Someone had wanted her to see this. Someone had wanted her to know, with precision and cruelty, that she had been found. That the safety she had built here was no longer invisible, no longer sheltered by distance or discretion.

Her gaze dropped to the narrow slip of paper folded neatly inside the scandal sheet, so easily overlooked it might have been mistaken for a printer’s mark.

I see you.

The handwriting was unmistakably her mother’s and the certainty hit her like a physical blow. She had not imagined her face at the ball. Her mother had been there, watching her.

Madeline swayed, one hand flying out to catch the back of a chair before her knees gave way. Her breath came shallow now, too quick, her thoughts scattering as panic finally broke through the careful composure she had maintained for so long.

If her mother had found her, then Captain Hale would not be far behind.

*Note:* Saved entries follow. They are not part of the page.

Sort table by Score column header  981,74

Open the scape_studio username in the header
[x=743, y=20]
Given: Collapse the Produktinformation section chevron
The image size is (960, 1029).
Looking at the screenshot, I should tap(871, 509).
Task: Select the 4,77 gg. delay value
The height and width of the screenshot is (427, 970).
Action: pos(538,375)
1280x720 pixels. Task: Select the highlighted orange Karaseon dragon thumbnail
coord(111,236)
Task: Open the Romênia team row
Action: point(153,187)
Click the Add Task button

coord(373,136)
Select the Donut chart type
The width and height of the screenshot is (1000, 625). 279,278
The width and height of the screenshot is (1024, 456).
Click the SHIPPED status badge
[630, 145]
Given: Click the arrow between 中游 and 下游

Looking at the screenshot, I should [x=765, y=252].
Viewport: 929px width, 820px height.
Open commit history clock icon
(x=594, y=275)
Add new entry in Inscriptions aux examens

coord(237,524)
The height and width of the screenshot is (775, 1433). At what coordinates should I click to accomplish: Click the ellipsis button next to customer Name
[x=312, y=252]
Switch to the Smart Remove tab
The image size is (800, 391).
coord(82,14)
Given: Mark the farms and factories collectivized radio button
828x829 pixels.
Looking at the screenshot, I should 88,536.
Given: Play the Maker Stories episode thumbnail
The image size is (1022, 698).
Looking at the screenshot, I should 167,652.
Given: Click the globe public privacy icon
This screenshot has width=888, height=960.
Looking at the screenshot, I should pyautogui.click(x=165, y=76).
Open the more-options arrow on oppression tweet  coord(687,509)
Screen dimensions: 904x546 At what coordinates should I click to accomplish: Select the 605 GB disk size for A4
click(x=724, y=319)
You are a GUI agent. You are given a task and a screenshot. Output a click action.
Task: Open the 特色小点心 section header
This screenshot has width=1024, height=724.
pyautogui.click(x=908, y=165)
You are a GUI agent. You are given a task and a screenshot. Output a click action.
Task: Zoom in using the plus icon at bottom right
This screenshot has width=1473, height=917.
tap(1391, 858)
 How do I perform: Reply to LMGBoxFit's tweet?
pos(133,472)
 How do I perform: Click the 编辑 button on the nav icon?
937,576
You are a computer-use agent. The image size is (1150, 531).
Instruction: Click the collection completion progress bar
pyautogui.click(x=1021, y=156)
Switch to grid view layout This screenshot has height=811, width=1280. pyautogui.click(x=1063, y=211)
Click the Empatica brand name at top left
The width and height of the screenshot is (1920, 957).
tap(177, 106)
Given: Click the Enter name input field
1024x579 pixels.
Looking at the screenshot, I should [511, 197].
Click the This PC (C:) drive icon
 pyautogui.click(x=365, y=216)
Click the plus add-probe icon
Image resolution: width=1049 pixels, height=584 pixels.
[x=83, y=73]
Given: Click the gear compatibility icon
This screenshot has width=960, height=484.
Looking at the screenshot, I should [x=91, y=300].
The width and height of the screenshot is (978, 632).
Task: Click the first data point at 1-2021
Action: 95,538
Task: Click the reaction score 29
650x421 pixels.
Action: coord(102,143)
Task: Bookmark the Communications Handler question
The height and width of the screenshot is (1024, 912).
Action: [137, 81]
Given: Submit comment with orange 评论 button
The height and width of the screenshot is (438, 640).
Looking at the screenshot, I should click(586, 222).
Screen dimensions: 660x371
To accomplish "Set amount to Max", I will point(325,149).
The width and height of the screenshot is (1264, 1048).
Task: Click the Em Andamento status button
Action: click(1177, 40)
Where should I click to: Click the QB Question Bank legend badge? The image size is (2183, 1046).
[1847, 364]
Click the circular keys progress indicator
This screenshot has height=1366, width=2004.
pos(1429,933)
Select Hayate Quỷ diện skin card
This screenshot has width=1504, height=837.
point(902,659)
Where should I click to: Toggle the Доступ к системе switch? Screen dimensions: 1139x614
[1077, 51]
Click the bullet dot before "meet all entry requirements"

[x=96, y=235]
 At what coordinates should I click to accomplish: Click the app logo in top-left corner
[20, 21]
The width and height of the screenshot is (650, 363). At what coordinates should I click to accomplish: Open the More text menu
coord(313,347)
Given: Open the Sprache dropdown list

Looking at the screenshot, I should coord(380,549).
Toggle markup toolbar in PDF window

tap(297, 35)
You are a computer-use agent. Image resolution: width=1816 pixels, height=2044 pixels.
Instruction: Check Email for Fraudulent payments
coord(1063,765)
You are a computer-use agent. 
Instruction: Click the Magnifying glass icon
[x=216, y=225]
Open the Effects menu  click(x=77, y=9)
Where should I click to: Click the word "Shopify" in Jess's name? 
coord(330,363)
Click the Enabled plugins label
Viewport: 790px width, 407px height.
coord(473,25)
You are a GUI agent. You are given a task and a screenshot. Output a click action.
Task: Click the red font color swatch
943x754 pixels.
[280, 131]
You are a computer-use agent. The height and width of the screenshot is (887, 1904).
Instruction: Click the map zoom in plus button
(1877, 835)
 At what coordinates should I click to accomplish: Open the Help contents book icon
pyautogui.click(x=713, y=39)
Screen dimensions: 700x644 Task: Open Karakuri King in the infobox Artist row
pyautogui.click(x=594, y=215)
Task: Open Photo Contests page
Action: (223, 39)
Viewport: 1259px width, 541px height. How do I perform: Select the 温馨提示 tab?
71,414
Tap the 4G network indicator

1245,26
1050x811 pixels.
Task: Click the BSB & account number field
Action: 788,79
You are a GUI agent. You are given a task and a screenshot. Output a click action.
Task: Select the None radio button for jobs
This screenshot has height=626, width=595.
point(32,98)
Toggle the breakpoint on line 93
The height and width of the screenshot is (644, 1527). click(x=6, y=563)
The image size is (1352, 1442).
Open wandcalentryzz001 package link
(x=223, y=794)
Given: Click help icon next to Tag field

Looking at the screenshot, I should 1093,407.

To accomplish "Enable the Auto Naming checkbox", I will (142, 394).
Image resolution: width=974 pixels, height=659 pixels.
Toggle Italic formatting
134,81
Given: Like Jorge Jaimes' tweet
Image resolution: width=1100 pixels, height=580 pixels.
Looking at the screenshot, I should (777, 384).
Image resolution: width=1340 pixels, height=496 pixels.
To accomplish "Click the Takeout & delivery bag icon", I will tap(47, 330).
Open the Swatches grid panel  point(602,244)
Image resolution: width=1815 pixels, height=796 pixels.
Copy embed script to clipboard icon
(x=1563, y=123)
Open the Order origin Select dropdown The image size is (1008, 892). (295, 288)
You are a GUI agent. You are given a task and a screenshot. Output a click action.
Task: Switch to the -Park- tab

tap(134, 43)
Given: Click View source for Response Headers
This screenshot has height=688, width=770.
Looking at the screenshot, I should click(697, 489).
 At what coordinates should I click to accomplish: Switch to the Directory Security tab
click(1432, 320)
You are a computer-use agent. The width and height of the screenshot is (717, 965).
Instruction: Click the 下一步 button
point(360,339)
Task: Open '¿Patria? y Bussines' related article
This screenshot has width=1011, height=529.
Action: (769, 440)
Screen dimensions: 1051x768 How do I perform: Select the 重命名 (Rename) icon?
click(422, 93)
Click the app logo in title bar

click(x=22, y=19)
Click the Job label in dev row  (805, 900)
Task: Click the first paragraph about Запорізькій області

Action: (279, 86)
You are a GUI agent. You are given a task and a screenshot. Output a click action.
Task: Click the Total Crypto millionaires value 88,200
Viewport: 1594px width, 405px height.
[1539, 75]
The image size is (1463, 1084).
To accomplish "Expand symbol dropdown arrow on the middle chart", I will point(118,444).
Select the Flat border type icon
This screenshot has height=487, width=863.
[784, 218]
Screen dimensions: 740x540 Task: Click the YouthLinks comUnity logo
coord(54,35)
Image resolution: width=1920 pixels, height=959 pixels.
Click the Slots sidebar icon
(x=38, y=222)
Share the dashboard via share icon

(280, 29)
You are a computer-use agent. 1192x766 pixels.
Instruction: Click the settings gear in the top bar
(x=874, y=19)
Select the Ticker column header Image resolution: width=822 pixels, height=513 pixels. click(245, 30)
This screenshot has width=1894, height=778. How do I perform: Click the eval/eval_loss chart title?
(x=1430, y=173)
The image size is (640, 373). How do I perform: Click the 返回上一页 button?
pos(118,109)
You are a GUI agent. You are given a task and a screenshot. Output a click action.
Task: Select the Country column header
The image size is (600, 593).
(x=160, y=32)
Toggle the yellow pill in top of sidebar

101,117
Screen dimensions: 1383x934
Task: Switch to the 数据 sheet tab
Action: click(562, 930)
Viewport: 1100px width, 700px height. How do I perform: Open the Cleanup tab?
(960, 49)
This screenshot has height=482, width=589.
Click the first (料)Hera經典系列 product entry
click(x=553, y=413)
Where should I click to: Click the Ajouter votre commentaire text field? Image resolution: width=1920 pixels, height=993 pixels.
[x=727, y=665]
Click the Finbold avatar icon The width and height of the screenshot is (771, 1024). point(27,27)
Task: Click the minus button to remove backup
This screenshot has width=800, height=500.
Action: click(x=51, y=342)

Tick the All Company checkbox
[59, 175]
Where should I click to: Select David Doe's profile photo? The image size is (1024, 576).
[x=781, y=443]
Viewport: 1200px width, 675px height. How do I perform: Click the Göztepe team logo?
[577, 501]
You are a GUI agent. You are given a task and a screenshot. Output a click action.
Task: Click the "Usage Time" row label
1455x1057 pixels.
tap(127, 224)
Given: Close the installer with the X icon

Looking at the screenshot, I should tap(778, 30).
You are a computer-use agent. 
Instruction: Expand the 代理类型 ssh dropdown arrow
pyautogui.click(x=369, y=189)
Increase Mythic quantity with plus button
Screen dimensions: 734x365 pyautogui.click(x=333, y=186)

The knowledge settled in her chest with cold finality. Hale did not need an invitation. He never had. He would come as he always did under the pretense of concern for the household.

Her fingers slipped on the edge of the paper. She caught it just in time, knuckles whitening as the room seemed to tilt, the floor suddenly too far beneath her feet. The words blurred, ran together, swam before her eyes until she pressed the heel of her hand hard against her sternum, as though she might steady the frantic, uneven beat of her heart by force alone.